Here’s an example representing when you’d aggregate data from multiple external resources:

    public class MyActor : ReceiveActor
    {
        public MyActor()
        {
            this.ReceiveAsync<string>(x => HandleAsync(x));
        }

        public async Task HandleAsync(string str)
        {
            var task1 = Task.Delay(1000).ContinueWith(x => { return 1; });
            var task2 = Task.Delay(2000).ContinueWith(x => { return 2; });
            var task3 = Task.Delay(3000).ContinueWith(x => { return 3; });

            var results = await Task.WhenAll<int>(task1, task2, task3);
            var sum = results.Sum();
            Console.WriteLine(sum);
        }
    }

WhenAll() will wait for all the tasks to complete before the method can proceed with its execution.
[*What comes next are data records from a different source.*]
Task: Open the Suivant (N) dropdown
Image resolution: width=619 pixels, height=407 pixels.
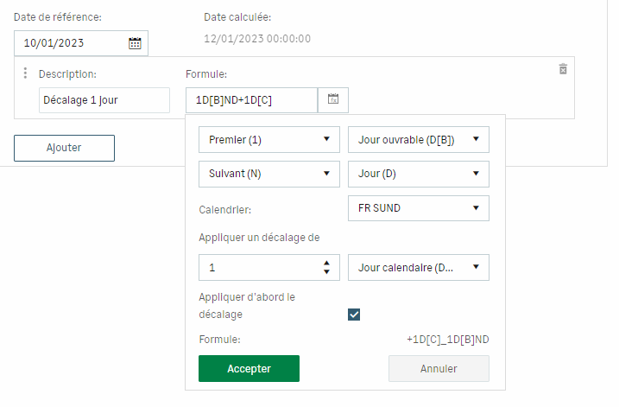Action: (269, 174)
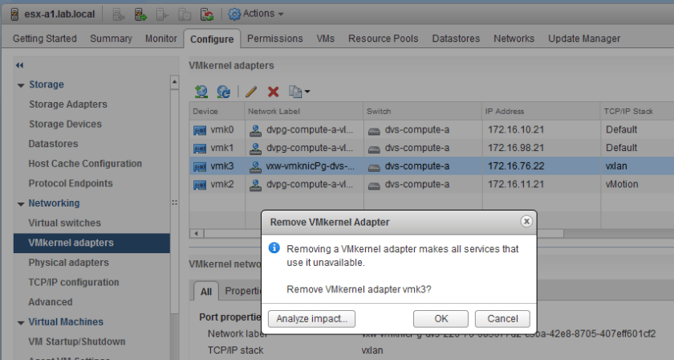Collapse the Storage section in sidebar

pyautogui.click(x=21, y=84)
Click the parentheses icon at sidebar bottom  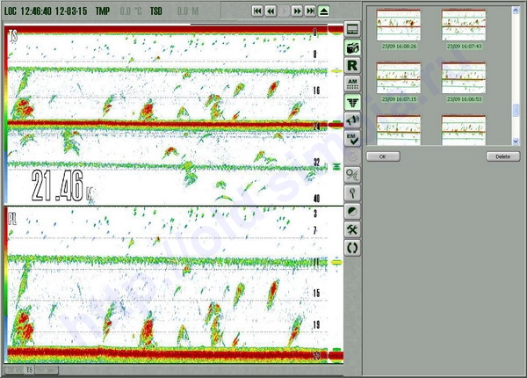pyautogui.click(x=352, y=248)
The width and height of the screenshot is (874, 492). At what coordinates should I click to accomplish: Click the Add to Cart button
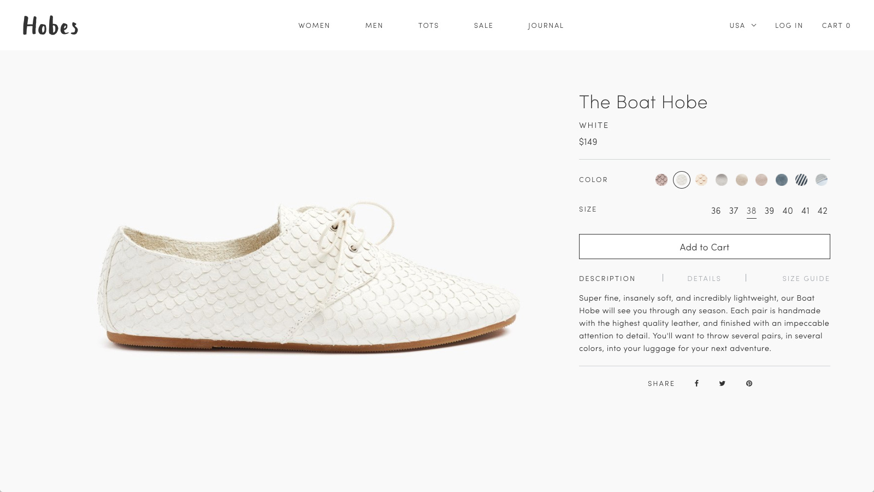(x=704, y=247)
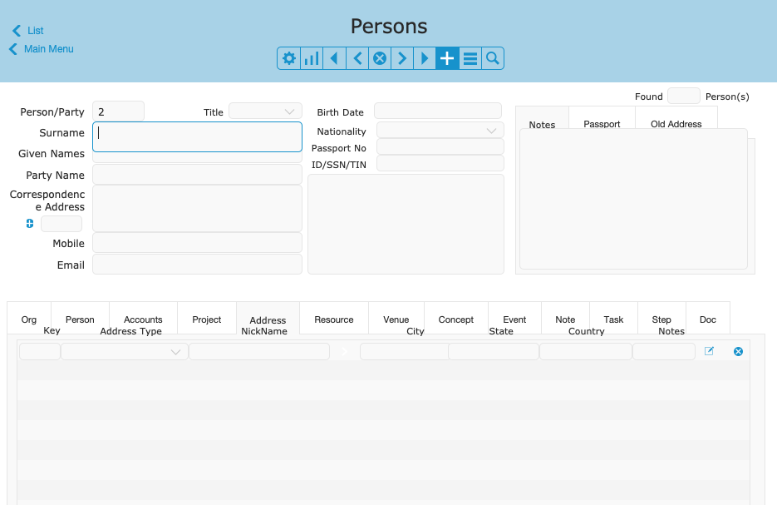Open the Old Address tab

[x=676, y=124]
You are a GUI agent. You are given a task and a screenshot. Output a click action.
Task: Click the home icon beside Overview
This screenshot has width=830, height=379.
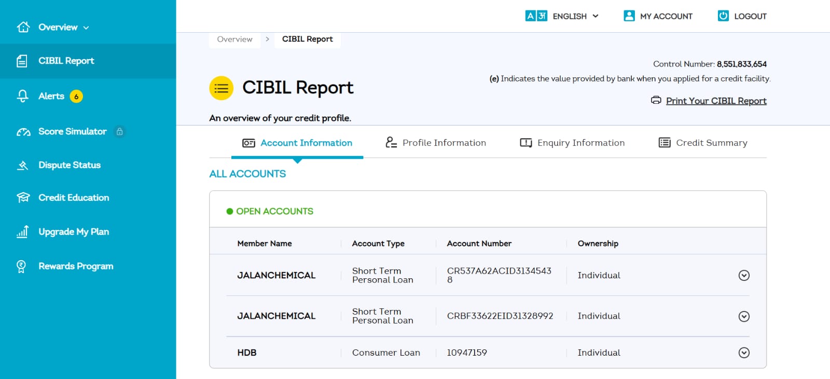tap(23, 27)
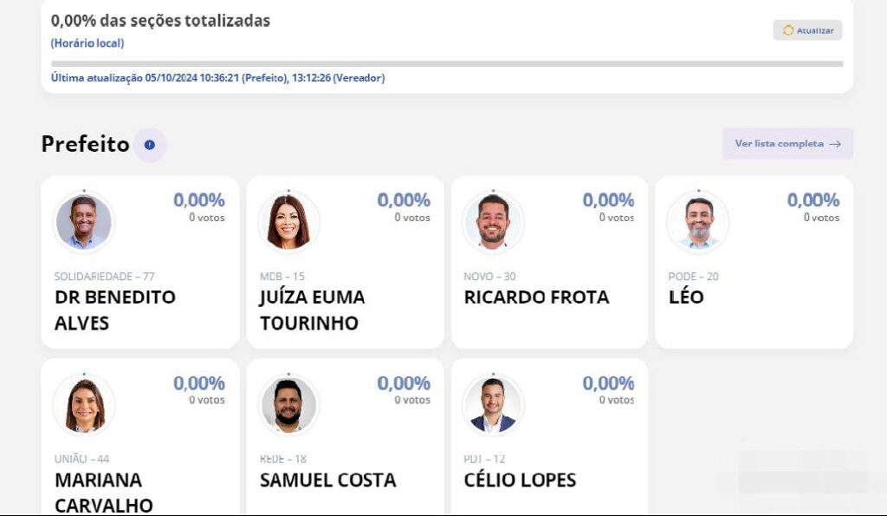
Task: Click the Última atualização timestamp text
Action: tap(217, 78)
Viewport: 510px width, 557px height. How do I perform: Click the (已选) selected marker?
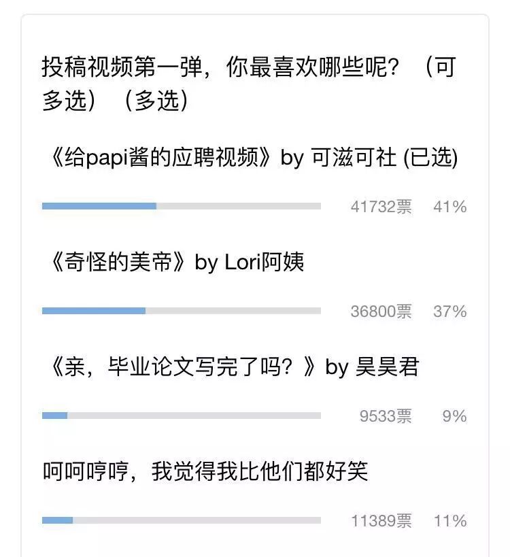click(430, 158)
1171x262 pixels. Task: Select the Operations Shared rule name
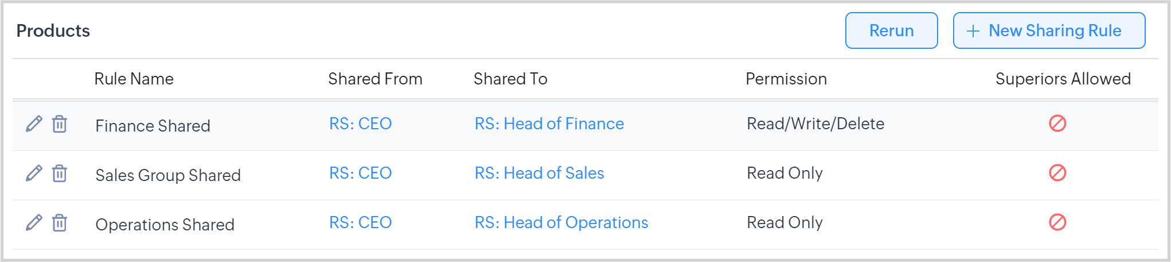tap(165, 225)
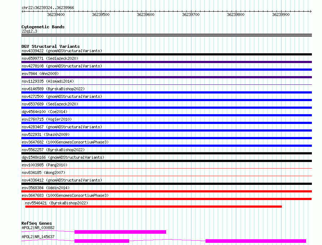Select the thin nsv1129335 Alsmadi2014 line
Screen dimensions: 322x245
(166, 84)
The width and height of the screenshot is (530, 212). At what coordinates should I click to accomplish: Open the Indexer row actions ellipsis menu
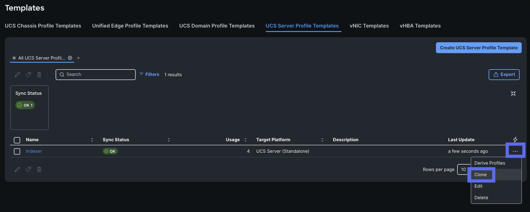[515, 151]
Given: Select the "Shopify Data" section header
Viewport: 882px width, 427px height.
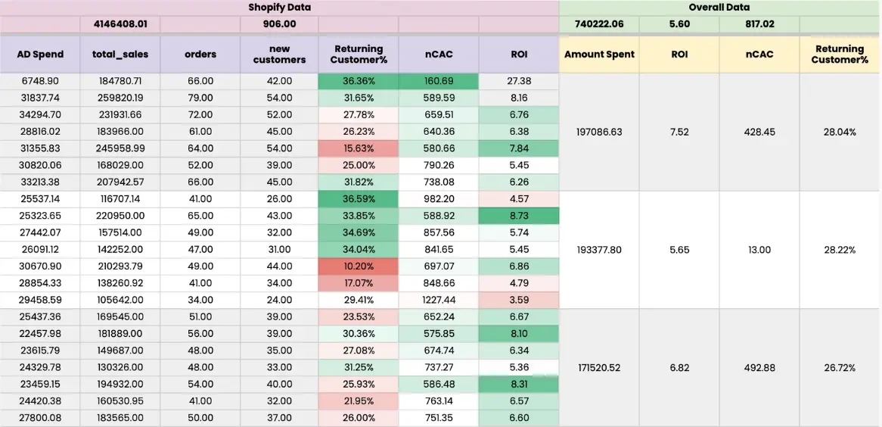Looking at the screenshot, I should click(x=279, y=8).

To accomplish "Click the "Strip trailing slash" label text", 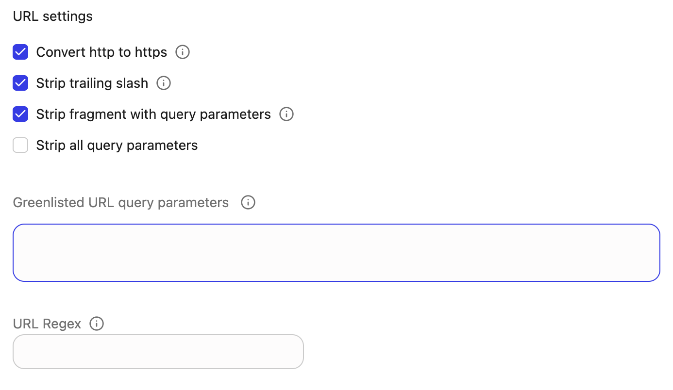I will (92, 83).

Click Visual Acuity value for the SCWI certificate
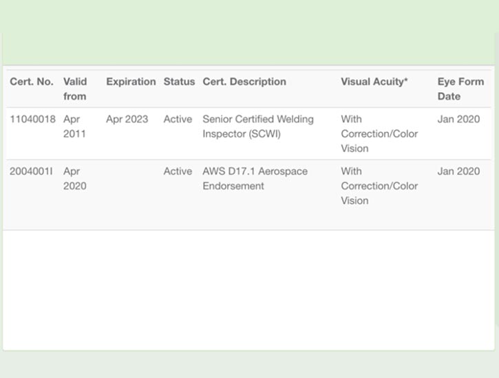379,134
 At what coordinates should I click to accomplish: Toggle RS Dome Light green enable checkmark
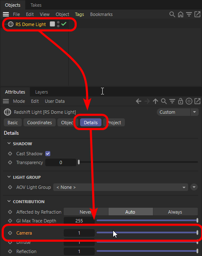[64, 24]
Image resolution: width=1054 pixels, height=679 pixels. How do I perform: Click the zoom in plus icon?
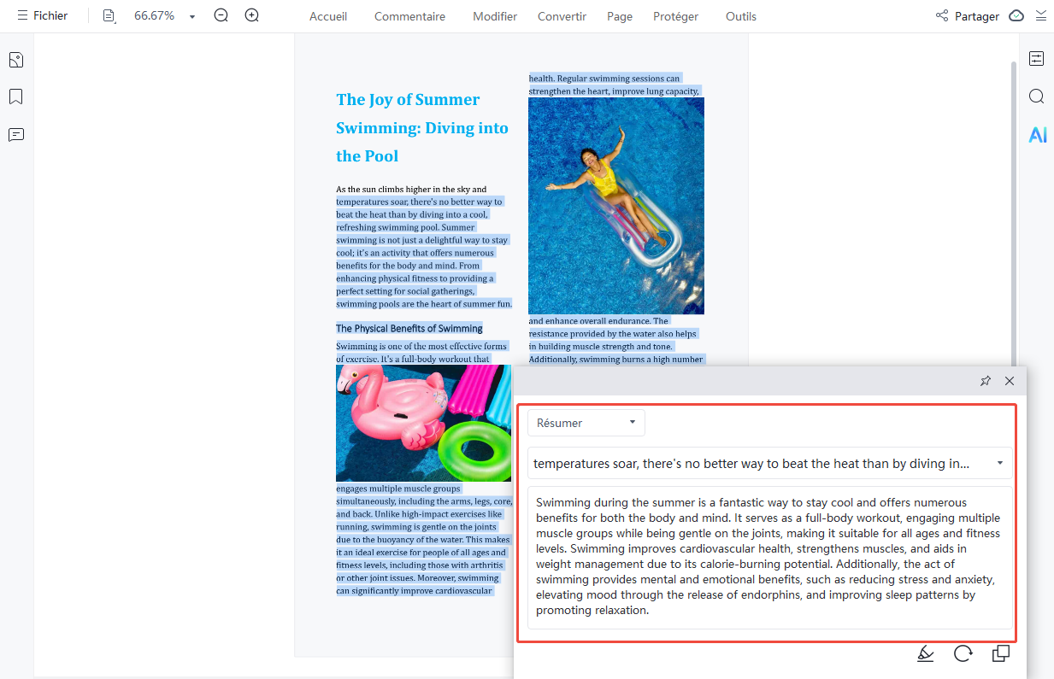click(251, 16)
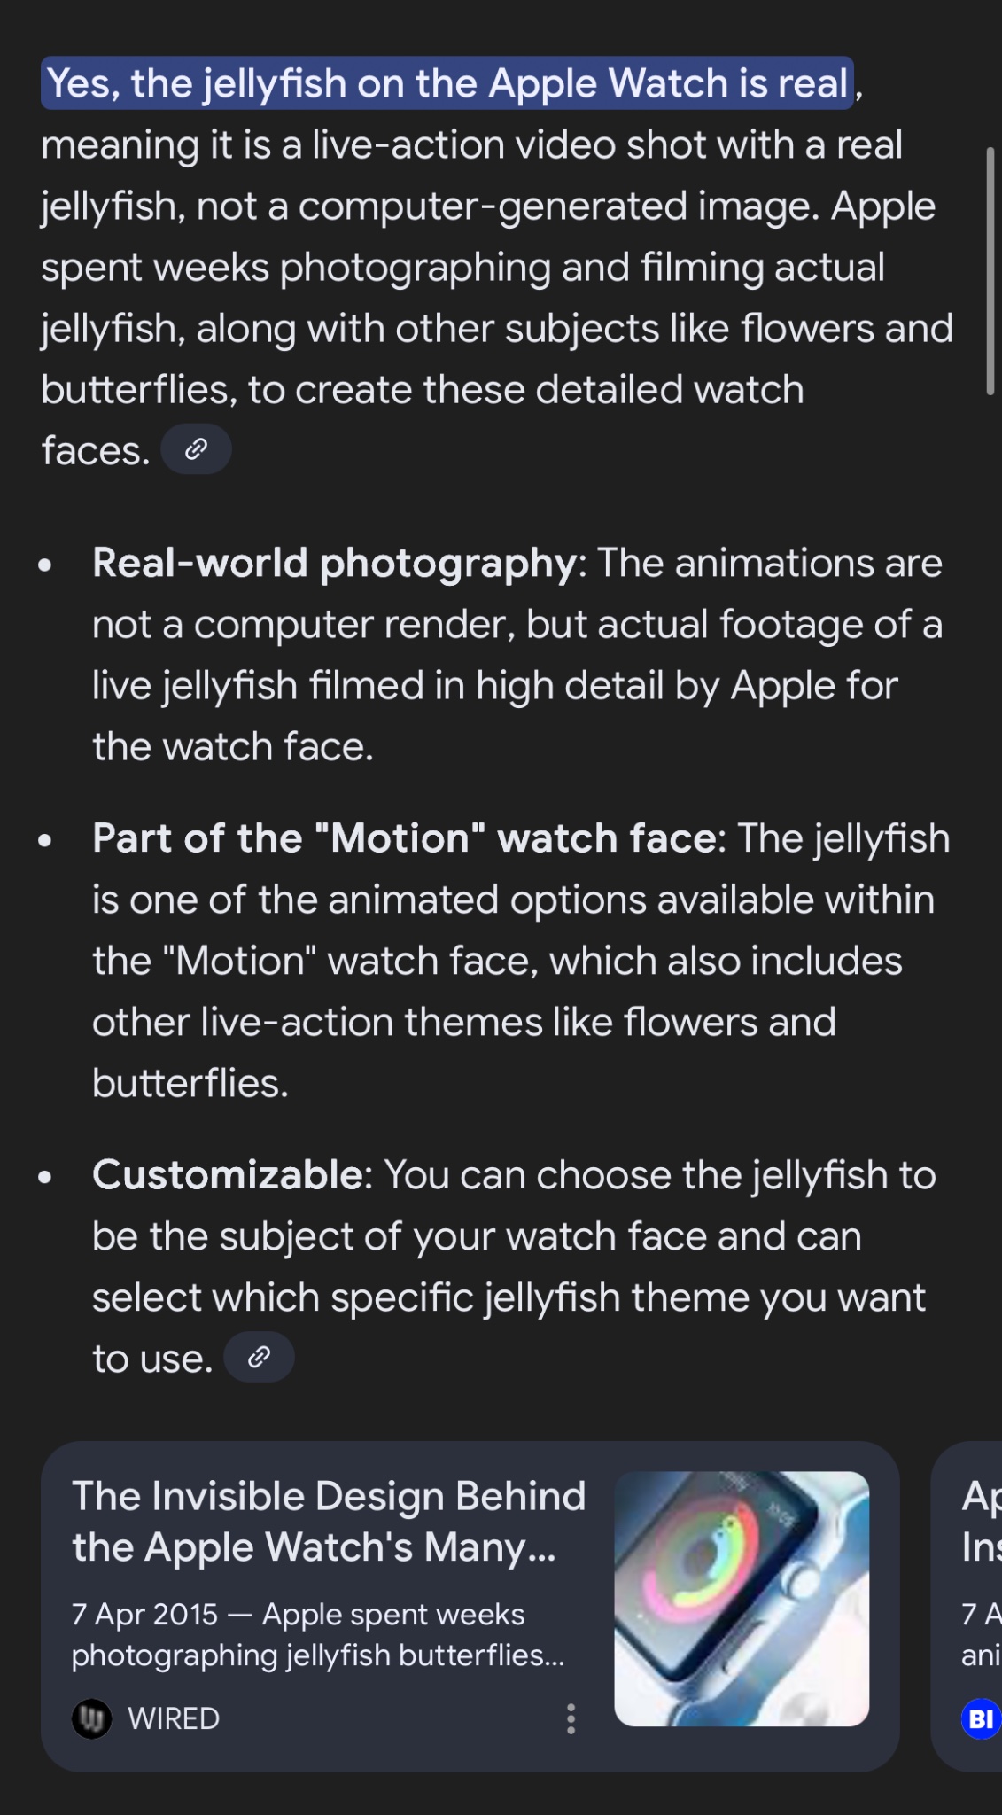Click the vertical scrollbar thumb
Screen dimensions: 1002x1815
pos(990,270)
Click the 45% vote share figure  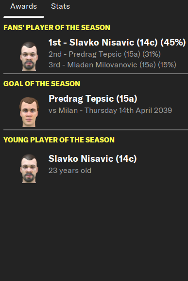(173, 43)
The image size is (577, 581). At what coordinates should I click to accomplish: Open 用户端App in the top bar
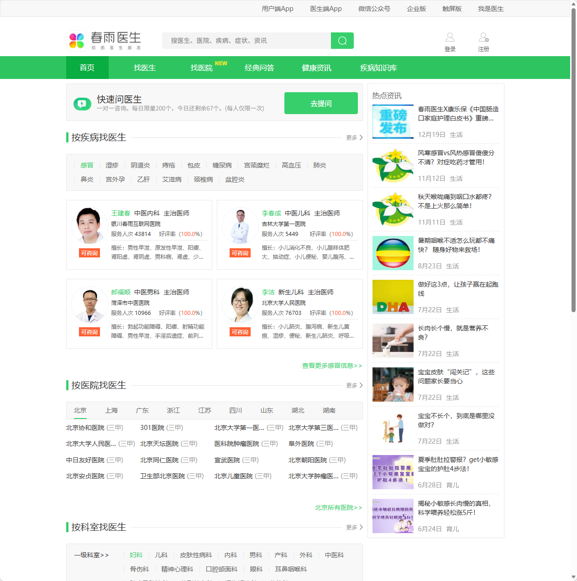click(277, 9)
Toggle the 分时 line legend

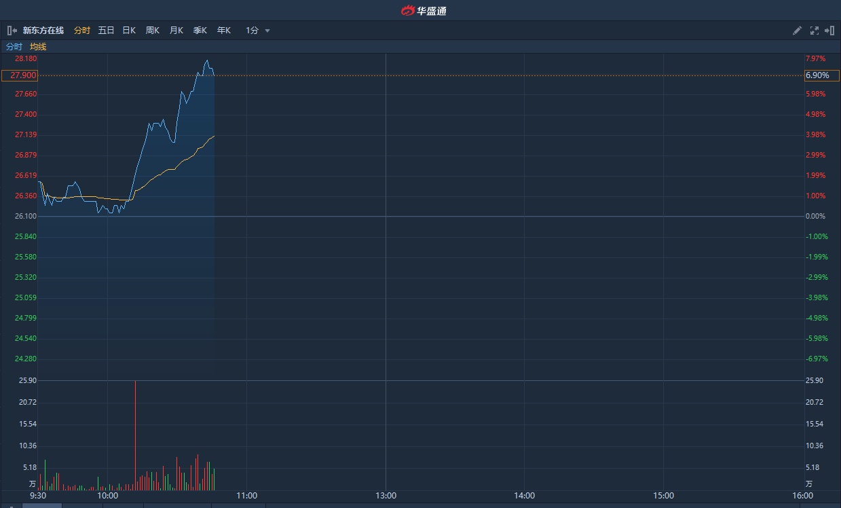(14, 47)
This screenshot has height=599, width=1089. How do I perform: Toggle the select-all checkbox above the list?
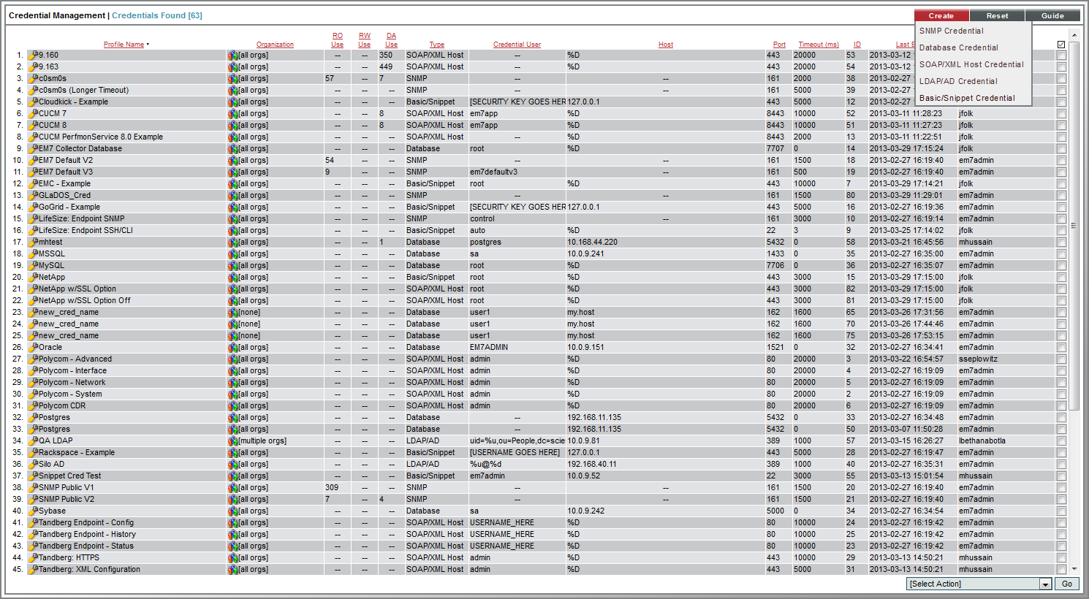[x=1062, y=44]
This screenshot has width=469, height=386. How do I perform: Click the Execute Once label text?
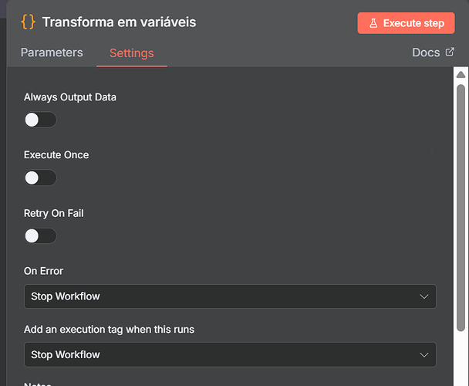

Here’s the output:

akkanet-async-whenall

Here’s another example which takes the result of whichever task completes first:

        public async Task HandleAsync(string str)
        {
            var task1 = Task.Delay(1000).ContinueWith(x => { return 1; });
            var task2 = Task.Delay(2000).ContinueWith(x => { return 2; });
            var task3 = Task.Delay(3000).ContinueWith(x => { return 3; });

            var result = await await Task.WhenAny<int>(task1, task2, task3);
            Console.WriteLine(result);
        }

In this example, WhenAny() suspends execution of the method until any of the tasks completes. The result from the fastest task is taken.

akkanet-async-whenany

Note: if you’re looking to do this kind of concurrent fastest-query operation, you might want to look at Akka .NET Routers with Routing Strategies such as ScatterGatherFirstCompleted.